2) Copying things (anything) from a book, the Internet, a source code repository, etc. We live in a very open world where it is easy to find examples of source code from other places. It is OK to use third party toolkits, widgets that are open source and live on Github, and others' libraries. Most of what you will be learning this semester will come from the industry's extensive API collection, and we don't expect you to rewrite a Unicode string library just so that you can say that it is yours. What we do expect is that the core logic, the UI code, and the majority of the functionality come from you. Open source widgets and UI elements almost always require that you re-print their licenses. Some third party toolkits do not. Disclosure of use of outside sources is academic honesty. (Disclosure: I modified this syllabus from one from Dr. Furse in 2012. See how easy disclosure is?) In this course, we will require that each project has a .LICENSE file that contains all of the licenses of anything that you have used, as well as your own license. We don't want you to re-invent the wheel. We do want you to create something by the end of the semester that is substantial and that you can be proud of. One of the reasons that you will be proud of it is because it will be yours. If it's not . . .
What happens if you cheat?
Under the University of Utah policy (http://www.saff.utah.edu/code.html), you could receive an E in the class, be suspended from school, be fined, or be expelled from the University of Utah. Some of these things have happened to previous students taking this course. I want you to know that we are dead serious. Don't cheat.
What happens if someone else cheats?
It will lower your grade, statistically speaking. Please tell us (anonymously is fine) if you see instances of cheating in this or any other class. We will take care of it.
Now, Here's the Good Part
This class is all for you. There are a couple of topics that we feel really strongly about and that we're just not going to be able to live without teaching you.

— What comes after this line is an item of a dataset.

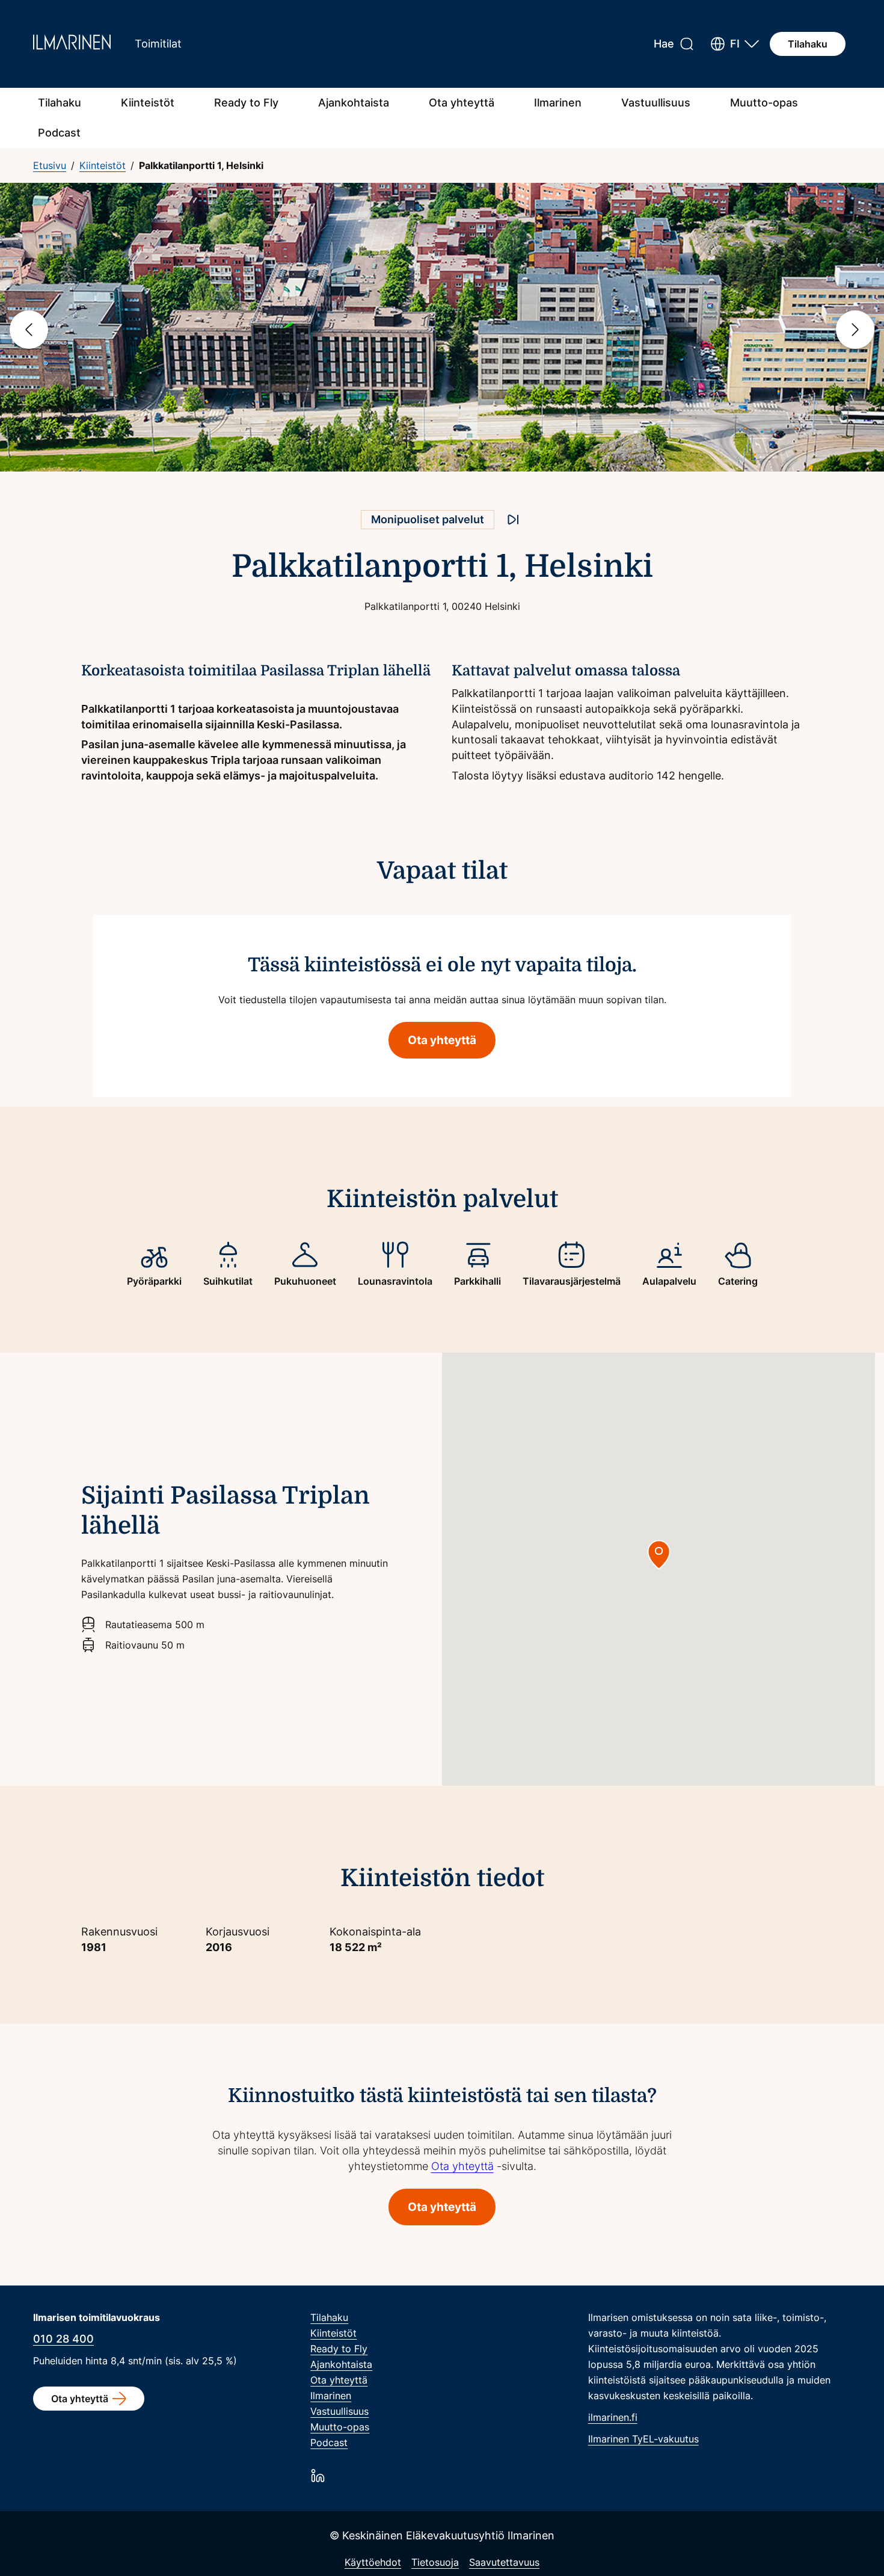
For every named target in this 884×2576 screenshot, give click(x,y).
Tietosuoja (435, 2562)
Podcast (59, 132)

We know we'd be doing a great disservice to you if we didn't cover our pedagogical bases such as static code analysis, model-view-controller (and similar) design paradigms, and going on about power as a first order constraint.
Mobile programming is very enjoyable, and the reason that we've been at it since the beginning both in an academic setting and in a commercial setting is because it's just so much fun. The mobile industry is growing, and it doesn't show any signs of slowing down any time soon. Mobile programming is a great place for you to learn some more of the theory behind great computer science as well as to apply the things that you have already learned. Previous students have sold their final projects for money, and it is our hope that you, too, might be lucky enough to stumble upon a project that pays for your degree.
Boilerplate Policy Information
The information in the College of Engineering Guidelines document provides important policy information about grade appeals, withdrawal procedures, information about the Americans with Disabilities Act, and other things that are important to a small subset of people who might otherwise complain that we didn't post them. I encourage you to read them. It will give you dreams of filling out endless pages of paperwork, which ranks up there with that dream I had about trying to increase my 'sneak' skill in Skyrim by gently tossing a bean bag at a bowling pin for hours without making a sound or knocking over the bowling pin. That particular dream bored me to wake. The College of Engineering Guidelines for Spring 2013 might be slightly more interesting than that.
A MESSAGE FROM THE UNDERGRADUATE CURRICULUM COMMITTEE
From Kelly Olson: "The undergraduate committee has decided [. . .] that only one of the two mobile programming courses will count as an elective. So, please make this very clear in your syllabus and on the first day of class, that if they have already received credit for the Android class, they may not receive CS elective credit for the iPhone course. This includes registering for the course under an independent study number."